What you need to do:
(1) Please repeat the part of the fuel price report starting with "Pennsylvania prices are" and going on through "at $2.94 per gallon.".
(2) Sum up the fuel price report in two sentences.

Passage:
******
WTI crude oil leapt from the prior Friday close of $67.17, a massive move of $3.48, though it might be more of a one-off than the beginning of any kind of trend.

Oil prices have been under pressure for the past eight months, falling from a peak of $86.91 on April 5 to current levels. Peak to trough, the drop is a bear market signal. This week's run-up is just noise and an opportunity for hedgers to make money on both sides of the trade. There is nothing existent in the financial realm to suggest in the least that oil prices should rise unless the final days of Biden bunker mentality lands the world into thermo-nuclear winter just as climatological winter appear (December 20).

Consequently, gas prices stabilized at three-year low levels during the week with Gasbuddy.com reporting the national average for a gallon of unleaded regular gas at the pump of $3.01 a gallon, just two cents higher than the prior week. With Trump taking over the White House in a little more than a month, it's worth noting that the national average for gas never rose above $3.00 from 2016 through 2020.

California continues as price leader, at $4.28 a gallon, down four cents from the prior week and well below prices prevailing during the summer.

Pennsylvania prices are down another four cents this week, at $3.23, with the Keystone State holding the high price in the Northeast. New York was unmoved, down a penny, at $3.11. Connecticut ($3.02) and Massachusetts ($3.01) were slightly lower, continuing to nip at sub-$3 levels, while Maryland remained below $3.00, at $2.94 per gallon.

There were some upsetting price movements in the Midwest, led by Illinois rising from $3.13 to $3.20 and Ohio and Indiana both popping back over $3.00, both showing $3.04 on Sunday morning.

Fuel prices in Oklahoma ($2.44) continue to be by far the lowest in the nation, holding at current levels for a second straight week. Following are Texas ($2.50), Mississippi and Arkansas ($2.55), and Tennessee at $2.60. Louisiana and Kansas, at $2.63 and $2.64, respectively are just slightly lower than Southeastern neighbors South Carolina, Georgia, and Alabama. Florida ($3.11) remains the outlier, with all other Southeastern states well below $3.00, along with Virginia ($2.89) and North Carolina ($2.85).

Sub-$3.00 gas can now be found in at least 32 U.S. states. The Northeast and West coast are the over-$3.00 holdouts.
******
Supplied material:

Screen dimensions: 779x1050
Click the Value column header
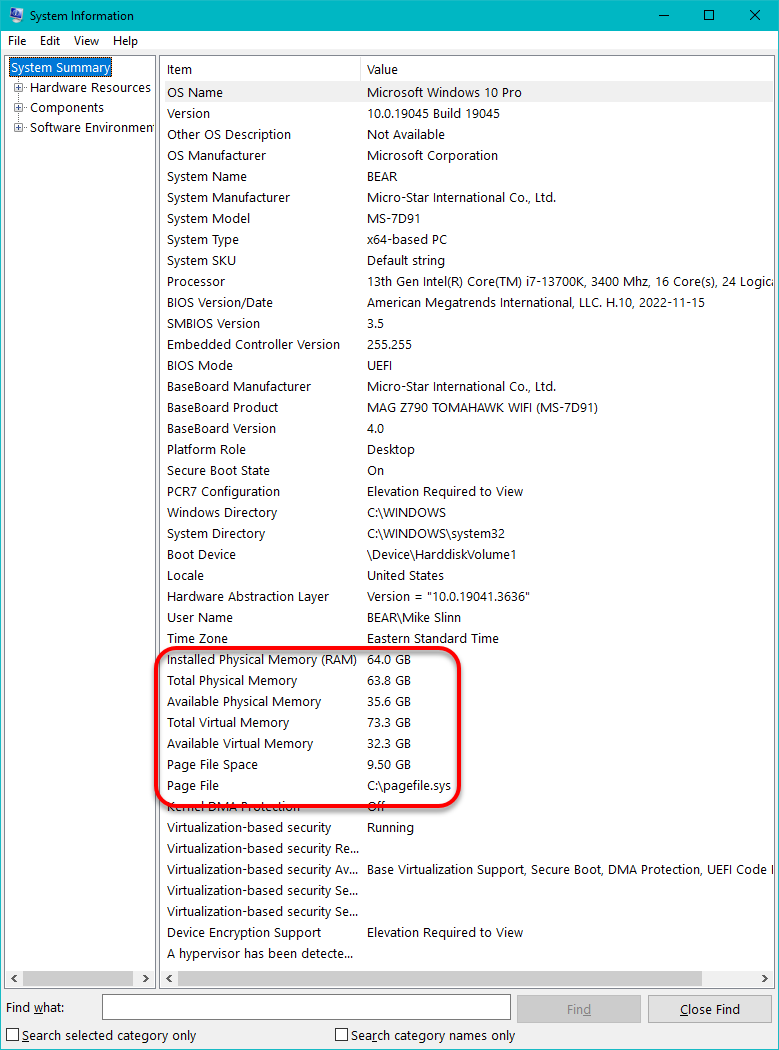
******
Results for each task:
(1)
Pennsylvania prices are down another four cents this week, at $3.23, with the Keystone State holding the high price in the Northeast. New York was unmoved, down a penny, at $3.11. Connecticut ($3.02) and Massachusetts ($3.01) were slightly lower, continuing to nip at sub-$3 levels, while Maryland remained below $3.00, at $2.94 per gallon.

(2) WTI crude oil jumped $3.48 from the prior Friday close of $67.17, though the rise may be a one-off after eight months of falling prices from an April 5 peak of $86.91. Gas prices stabilized at three-year lows, with a national average of $3.01 a gallon, California highest at $4.28, Oklahoma lowest at $2.44, and sub-$3.00 gas in at least 32 states.